Но несмотря на весь трагизм возобновившейся в 1999 году чеченской войны, сепаратизм не был главной угрозой существованию Российской Федерации[155]. Независимость провозгласила лишь еще одна республика — Татарстан, но в феврале 1994 года, за десять месяцев до начала войны в Чечне, татарское руководство подписало с Москвой соглашение, отказавшись от претензий на независимость в обмен на широкую автономию и бюджетные привилегии. Саха (Якутия), и не претендовавшая на независимость, добилась почти того же самого. Как и Татарстан, Саха подтвердила, что является частью России, и получила больший контроль над находящимися на ее территории природными ресурсами, которые местная элита смогла использовать для укрепления своей власти. Разумеется, во всех российских республиках была учреждена «президентская» система, и Россия получила помимо Ельцина еще 21 президента и 21 президентскую администрацию (все они дублировали правительства автономий). Подобным же образом региональная бюрократия распространила свою власть на 57 неэтнических областей и федеральных городов России.

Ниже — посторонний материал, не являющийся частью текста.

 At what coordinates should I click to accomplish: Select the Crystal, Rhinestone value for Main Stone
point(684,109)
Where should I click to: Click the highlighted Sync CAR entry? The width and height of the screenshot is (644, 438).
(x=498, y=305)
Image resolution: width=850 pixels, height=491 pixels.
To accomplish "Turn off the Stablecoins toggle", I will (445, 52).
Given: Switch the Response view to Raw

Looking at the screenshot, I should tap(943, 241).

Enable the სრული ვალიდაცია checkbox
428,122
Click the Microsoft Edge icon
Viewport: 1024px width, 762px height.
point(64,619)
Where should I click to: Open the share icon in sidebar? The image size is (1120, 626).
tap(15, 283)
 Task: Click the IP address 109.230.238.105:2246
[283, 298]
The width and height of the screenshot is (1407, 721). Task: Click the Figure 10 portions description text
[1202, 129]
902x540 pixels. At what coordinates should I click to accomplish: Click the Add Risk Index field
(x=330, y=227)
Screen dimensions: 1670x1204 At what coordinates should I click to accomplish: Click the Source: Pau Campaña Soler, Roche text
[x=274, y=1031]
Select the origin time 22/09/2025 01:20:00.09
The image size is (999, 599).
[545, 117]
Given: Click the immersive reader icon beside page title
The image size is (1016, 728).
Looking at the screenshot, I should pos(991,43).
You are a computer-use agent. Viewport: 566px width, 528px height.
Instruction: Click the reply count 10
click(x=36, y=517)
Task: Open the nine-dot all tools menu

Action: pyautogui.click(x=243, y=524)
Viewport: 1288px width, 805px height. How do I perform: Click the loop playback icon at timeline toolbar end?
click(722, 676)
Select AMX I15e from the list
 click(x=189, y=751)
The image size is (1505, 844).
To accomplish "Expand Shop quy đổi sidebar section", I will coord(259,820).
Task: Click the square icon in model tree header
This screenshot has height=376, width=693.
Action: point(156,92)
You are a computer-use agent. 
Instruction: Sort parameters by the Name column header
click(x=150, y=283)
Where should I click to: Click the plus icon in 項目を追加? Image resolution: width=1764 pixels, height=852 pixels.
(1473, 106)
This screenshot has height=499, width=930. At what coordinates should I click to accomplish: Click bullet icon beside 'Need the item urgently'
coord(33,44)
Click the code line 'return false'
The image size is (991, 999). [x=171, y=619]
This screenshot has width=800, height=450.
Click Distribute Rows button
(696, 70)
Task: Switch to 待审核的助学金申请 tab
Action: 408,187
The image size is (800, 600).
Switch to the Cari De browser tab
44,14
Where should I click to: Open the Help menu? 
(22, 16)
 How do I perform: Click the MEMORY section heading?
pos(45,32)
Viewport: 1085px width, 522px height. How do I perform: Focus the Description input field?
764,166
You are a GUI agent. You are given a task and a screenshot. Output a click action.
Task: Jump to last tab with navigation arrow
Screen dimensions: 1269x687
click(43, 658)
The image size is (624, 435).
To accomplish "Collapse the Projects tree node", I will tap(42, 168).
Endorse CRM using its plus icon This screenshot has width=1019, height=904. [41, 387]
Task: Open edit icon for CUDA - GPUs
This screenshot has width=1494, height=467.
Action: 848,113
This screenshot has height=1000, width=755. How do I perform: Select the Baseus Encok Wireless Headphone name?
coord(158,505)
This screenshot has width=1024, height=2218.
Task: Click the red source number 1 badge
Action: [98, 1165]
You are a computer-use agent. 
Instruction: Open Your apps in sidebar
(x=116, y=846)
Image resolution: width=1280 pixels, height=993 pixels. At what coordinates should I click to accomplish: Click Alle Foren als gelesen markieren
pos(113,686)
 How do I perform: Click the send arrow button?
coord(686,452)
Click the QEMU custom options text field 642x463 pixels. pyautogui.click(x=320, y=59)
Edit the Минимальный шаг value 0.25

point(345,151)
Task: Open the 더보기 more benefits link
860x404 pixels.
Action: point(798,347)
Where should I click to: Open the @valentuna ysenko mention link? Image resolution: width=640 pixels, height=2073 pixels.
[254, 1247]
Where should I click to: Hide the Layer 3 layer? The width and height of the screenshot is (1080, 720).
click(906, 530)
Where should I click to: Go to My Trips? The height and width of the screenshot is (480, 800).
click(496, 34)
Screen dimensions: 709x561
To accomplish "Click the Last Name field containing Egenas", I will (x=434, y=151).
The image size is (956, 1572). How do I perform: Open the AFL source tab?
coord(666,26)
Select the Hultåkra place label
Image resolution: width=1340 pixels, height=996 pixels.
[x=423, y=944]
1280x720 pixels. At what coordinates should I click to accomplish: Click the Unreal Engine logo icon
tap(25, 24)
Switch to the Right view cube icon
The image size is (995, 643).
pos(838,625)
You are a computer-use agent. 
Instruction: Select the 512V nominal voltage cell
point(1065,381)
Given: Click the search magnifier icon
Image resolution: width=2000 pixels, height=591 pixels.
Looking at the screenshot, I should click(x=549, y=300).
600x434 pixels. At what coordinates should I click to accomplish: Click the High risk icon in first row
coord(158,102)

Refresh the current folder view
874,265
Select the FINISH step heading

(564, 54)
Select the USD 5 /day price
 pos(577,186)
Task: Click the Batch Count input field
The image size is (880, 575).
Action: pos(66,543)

Во всех регионах, независимо от того, находились ли в них у руля «демократы» или коммунисты, выиграла и в итоге сильно разрослась исполнительная ветвь власти. Так, в Краснодарском крае старая партийная элита после 1991 года практически не утратила своих позиций, поскольку к власти здесь пришли национал-популисты, утверждавшиеся с помощью широкой раздачи льгот и патримониальной политики. Напротив, Томскую область в начале 1990-х сотрясало сильное демократическое движение, центром которого была местная законодательная власть. Тем не менее к 1994 году плюрализм и здесь сошел на нет и исполнительная власть восторжествовала над законодательной. Похожее авторитарное управление сложилось в Пермской области, но здесь не было переходного демократического периода и исполнительная власть прямо приступила к дележу добычи. И в Краснодаре, и в Перми, и в «демократическом» Томске, по верному наблюдению одного исследователя, «восстановление прежнего доминирования исполнительной ветви можно объяснить как тем, что находящиеся у власти политики стремились сохранить старые практики, так и слабостью демократической оппозиции и президентской политикой подавления федеральных законодательных органов»[156]. Лишь в Санкт-Петербурге «демократы» доминировали и в законодательной, и в исполнительной власти. Однако и здесь Законодательному собранию никогда не удавалось эффективно проводить собственный политический курс.
Тот факт, что «демократический» Санкт-Петербург в чем-то оказался похож на «коммунистический» Краснодар, заставляет предположить, что определяющими в обоих случаях были системные факторы. По всей стране можно проследить пришедшийся на 1989–1994 годы единый процесс перемещения чиновников со своих постов в аппарате КПСС сначала на выборные должности в региональных советах, а затем в новые региональные исполнительные органы власти. Именно им достались имущество и здания прежних обкомов, переоборудованные теперь по последнему слову техники. Этот процесс невозможно объяснить обычными ссылками на пагубное влияние московских «баронов». Едва ли основную вину можно возлагать и на Кремль, поскольку он был в это время занят конструированием собственного раздутого исполнительного аппарата (тем же самым занималось и правительство). Скорее этот триумф авторитарной исполнительной власти, действующей по принципу «победителю достается все», определялся тем, что именно исполнительная власть манипулировала собственностью, распределяя ее по клановому принципу среди «своих». Региональные законодатели тоже оказались поглощены получением своей «доли» распределяемых исполнительной властью благ.